Vemos cómo los funcionarios públicos están convencidos de que, por su trabajo en servicio del pueblo, les corresponde unas prebendas y privilegios como si de nuevos aristócratas se tratara. Trabajan poquísimo, muchos de ellos de martes a jueves, llegan tardísimo a su despacho a pesar de que tienen a su disposición medios de transporte con choferes propios y custodia policial en motocicletas.
Estas prebendas, en su origen, son para que estos funcionarios puedan ir y venir de su casa al trabajo de manera cómoda y segura y disfruten de un nivel de vida decente. Todo lo que está fuera de eso es un despilfarro de los dineros públicos, falta de vergüenza y un insulto a los contribuyentes; obreros, peones, trabajadores y empleados que lo pagan con el sudor de la frente, se levantan cada día a las seis de la mañana para devengar su salario y pagar los impuestos.
Y a esa pandilla a menudo analfabeta, que hasta cuando paga la factura del restaurante firma con faltas de ortografía -siempre a cargo al erario público- no les va a pasar nada porque siempre ganan ellos, cuando ganan y nunca pierden ellos, cuando pierden.

__Extractos de datos__

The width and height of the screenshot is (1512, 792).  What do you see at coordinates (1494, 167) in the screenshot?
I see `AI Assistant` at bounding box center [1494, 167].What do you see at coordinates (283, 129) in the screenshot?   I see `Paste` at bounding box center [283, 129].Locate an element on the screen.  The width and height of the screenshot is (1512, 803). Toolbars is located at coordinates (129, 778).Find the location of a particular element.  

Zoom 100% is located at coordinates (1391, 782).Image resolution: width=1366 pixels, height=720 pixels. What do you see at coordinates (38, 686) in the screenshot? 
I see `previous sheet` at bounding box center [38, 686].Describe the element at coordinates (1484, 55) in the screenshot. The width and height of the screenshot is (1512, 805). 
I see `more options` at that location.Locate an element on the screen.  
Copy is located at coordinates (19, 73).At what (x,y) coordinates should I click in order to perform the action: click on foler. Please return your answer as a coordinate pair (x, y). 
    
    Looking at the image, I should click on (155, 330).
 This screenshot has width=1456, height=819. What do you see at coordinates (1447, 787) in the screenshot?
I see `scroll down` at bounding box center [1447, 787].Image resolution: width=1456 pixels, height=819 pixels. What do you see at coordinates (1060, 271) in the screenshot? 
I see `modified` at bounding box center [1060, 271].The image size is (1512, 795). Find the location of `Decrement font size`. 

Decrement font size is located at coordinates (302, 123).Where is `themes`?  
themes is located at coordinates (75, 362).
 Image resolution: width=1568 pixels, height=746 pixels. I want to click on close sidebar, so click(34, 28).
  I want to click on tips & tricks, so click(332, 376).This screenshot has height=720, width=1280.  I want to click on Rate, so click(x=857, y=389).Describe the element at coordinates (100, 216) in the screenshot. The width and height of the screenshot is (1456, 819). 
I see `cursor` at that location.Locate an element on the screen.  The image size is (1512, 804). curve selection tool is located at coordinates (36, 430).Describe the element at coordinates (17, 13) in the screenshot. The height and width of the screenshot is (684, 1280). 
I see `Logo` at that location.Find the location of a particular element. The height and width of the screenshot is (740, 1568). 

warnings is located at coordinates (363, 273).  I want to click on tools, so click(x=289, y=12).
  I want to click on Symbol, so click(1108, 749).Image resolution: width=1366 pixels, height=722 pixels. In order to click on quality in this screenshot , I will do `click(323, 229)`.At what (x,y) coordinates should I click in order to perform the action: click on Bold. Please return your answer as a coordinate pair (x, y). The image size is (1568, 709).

__Preguntas__
**1)** Reescribe el texto sobre los privilegios de los funcionarios públicos desde "Estas prebendas, en" hasta "ellos, cuando pierden.", ambos incluidos, y sustituye "contribuyentes" por "ciudadanos".
**2)** Responde a partir del texto sobre los privilegios de los funcionarios públicos:
(a) ¿Qué días de la semana trabajan muchos de esos funcionarios?
(b) ¿A qué hora se levantan cada día quienes pagan los impuestos?
(c) ¿Cómo firman esos funcionarios la factura del restaurante?
**3)** Prosigue el texto sobre los privilegios de los funcionarios públicos a partir de su última oración.

__Lista de respuestas__
**1)**
Estas prebendas, en su origen, son para que estos funcionarios puedan ir y venir de su casa al trabajo de manera cómoda y segura y disfruten de un nivel de vida decente. Todo lo que está fuera de eso es un despilfarro de los dineros públicos, falta de vergüenza y un insulto a los ciudadanos; obreros, peones, trabajadores y empleados que lo pagan con el sudor de la frente, se levantan cada día a las seis de la mañana para devengar su salario y pagar los impuestos.
Y a esa pandilla a menudo analfabeta, que hasta cuando paga la factura del restaurante firma con faltas de ortografía -siempre a cargo al erario público- no les va a pasar nada porque siempre ganan ellos, cuando ganan y nunca pierden ellos, cuando pierden.

**2)**
(a) De martes a jueves.
(b) A las seis de la mañana.
(c) Con faltas de ortografía.

**3)**
Si los contribuyentes cerraran el puño y protestaran ante tanto abuso revocándoles el mandato, tendríamos menos deuda pública, suficientes y buenos hospitales públicos, buenas escuelas y colegios fiscales para atender a la población empobrecida, los jubilados tendríamos una discreta pensión para vivir los últimos años en paz y nuestras calles serían seguras. Yo diría que hasta llegaríamos a ser un país desarrollado.
Pagamos tantos impuestos ¿y qué obtenemos a cambio? Una orgía de lagartos que se tragan el dinero público. Que lo manejan a su antojo jugando a la ruleta rusa en cabeza ajena. Que lo derrochan con tan poca vergüenza, como si fuese de su propio bolsillo.